Friday, February 02, 2007

Arance della salute...e biscotti

Last Saturday, Slow Food partnered with other organizations for Le Arance della Salute. In piazzas all over Italia, volunteers sold three-kilo bags of Sicilian blood oranges with the profits to benefit the work of the Italian Association for Cancer Research. While walking my three-kilos home, I brainstormed ways to use up so many delicious oranges in short order. That turned out to be no problem. The juicy, red fruit was sweet and went well with every meal. So I set out to use a part of the orange I'd otherwise have thrown away. These cookies have orange zest in the pastry and in the spiced fig filling. Like the oranges, they reminded me of Christmas and were fun to make on a bright, cold day in Parma. I enjoyed listening to episodes of From the Top while pressing the dough, rolling the filling, and pulling pans from the oven.

On Wednesday, two of my fellow UNISG students had a group of us over for dinner and a smelling party. Classes that afternoon had us tasting no less than 22 types of cured meat. The last two were pure cured lard -- delicious but almost more than I could take at that point. So our hostesses' cool, fresh gazpacho and zucchini-potato pancakes with tzatziki hit the spot. We also tested our noses by trying to identify several of the 54 aromas common in wines. From fruits and herbs to baking bread, fir tree, and even animal musk, I did much more guessing than I would have liked. I supposed that means I should study more (and drink more wine).

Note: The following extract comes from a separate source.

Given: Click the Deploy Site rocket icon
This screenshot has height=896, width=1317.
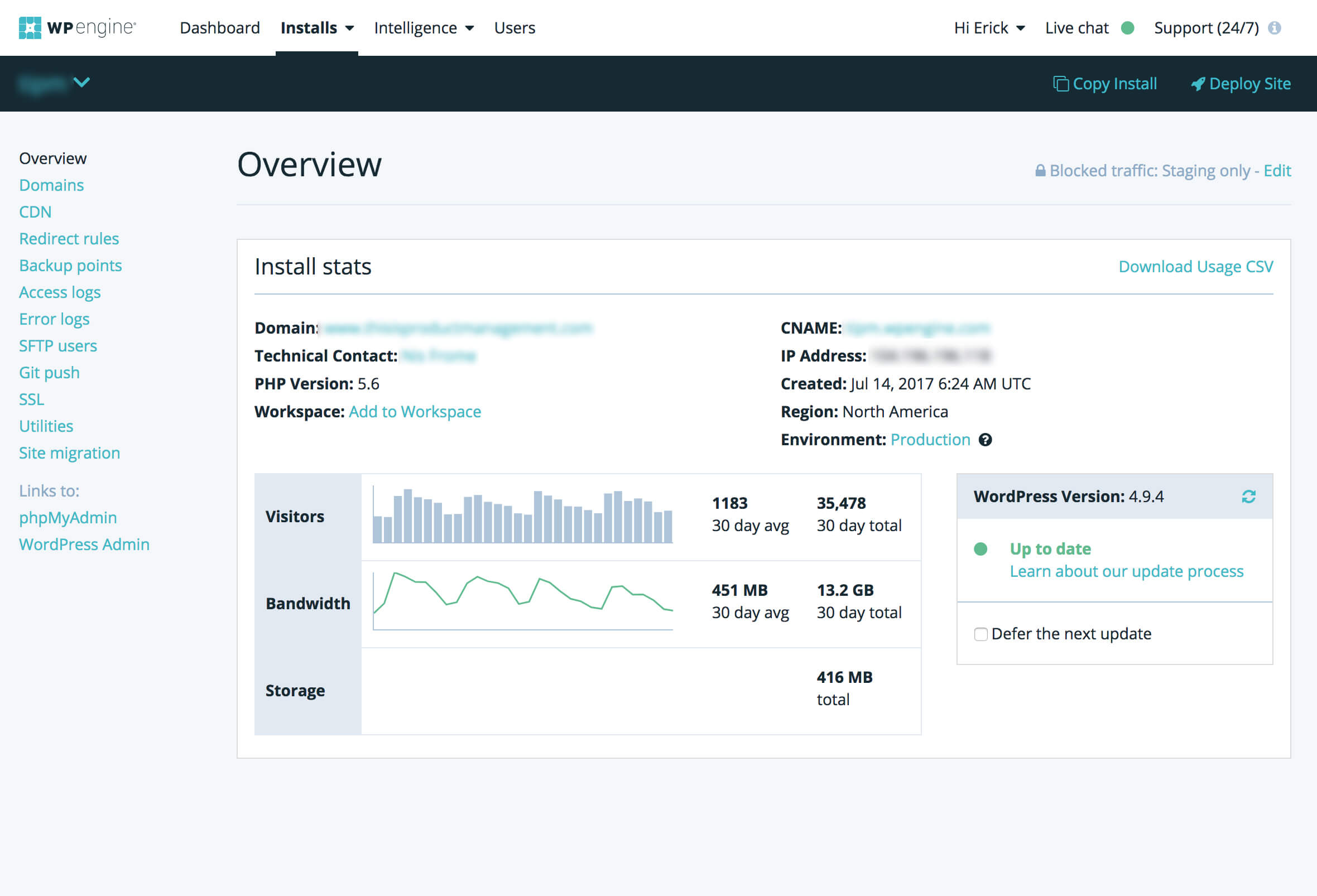Looking at the screenshot, I should tap(1198, 84).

Orange Zest and Almost Cookies with Spiced Fig
For the pastry: Cream about a 1/2 cup butter with a little more than 1/2 cup sugar and 1/2 tsp vanilla. Mix in the zest of one orange and 1 beaten egg. Toast about 1 cup of blanched, unsalted almonds. When cool, ground the almonds into a relatively fine flour. In a separate bowl, mix the almond flour, a little more than 1 cup all-purpose flour, 1 tsp baking soda, and a pinch of salt. Combine the dry ingredients into the batter. Cover the dough and refrigerate until chilled completely.

For the filling: Put about 20 dried figs into a medium pot. (Any variety that you like will do. Just be sure any stems are cut off.) Pour port (a ruby port is just fine) into the pot until the figs are covered. Add a dash of cinnamon, cloves, ginger, nutmeg (freshly grated is best), and salt. Mix in the zest of one orange and sugar according to taste (I usually add a little more than 1/8 cup). Stew the figs in the port mixture over low heat until they're quite soft and have absorbed most of the liquid -- should take about 30-40 minutes. Cool the figs to room temperature and then run them through a food processor to get a seedy, smooth, thick paste. Refrigerate the fig paste until chilled completely.

Make about flat rounds about two-inches in diameter out of the chilled pastry. Roll it out and cut the rounds with a glass or biscuit cutter or roll pieces of the dough into balls a little smaller than a ping pong ball and then flatten the dough ball between two pieces of plastic wrap. Use two tea spoons to form a little egg-shaped piece of the fig paste. Lay the paste onto the pastry round and bring up the edges around the long sides of the "egg" of fig filling.

You might make one pan-full of cookies and then put the pastry and filling back into the fridge to keep cool while you bake the cookies at about 350F for 10 minutes.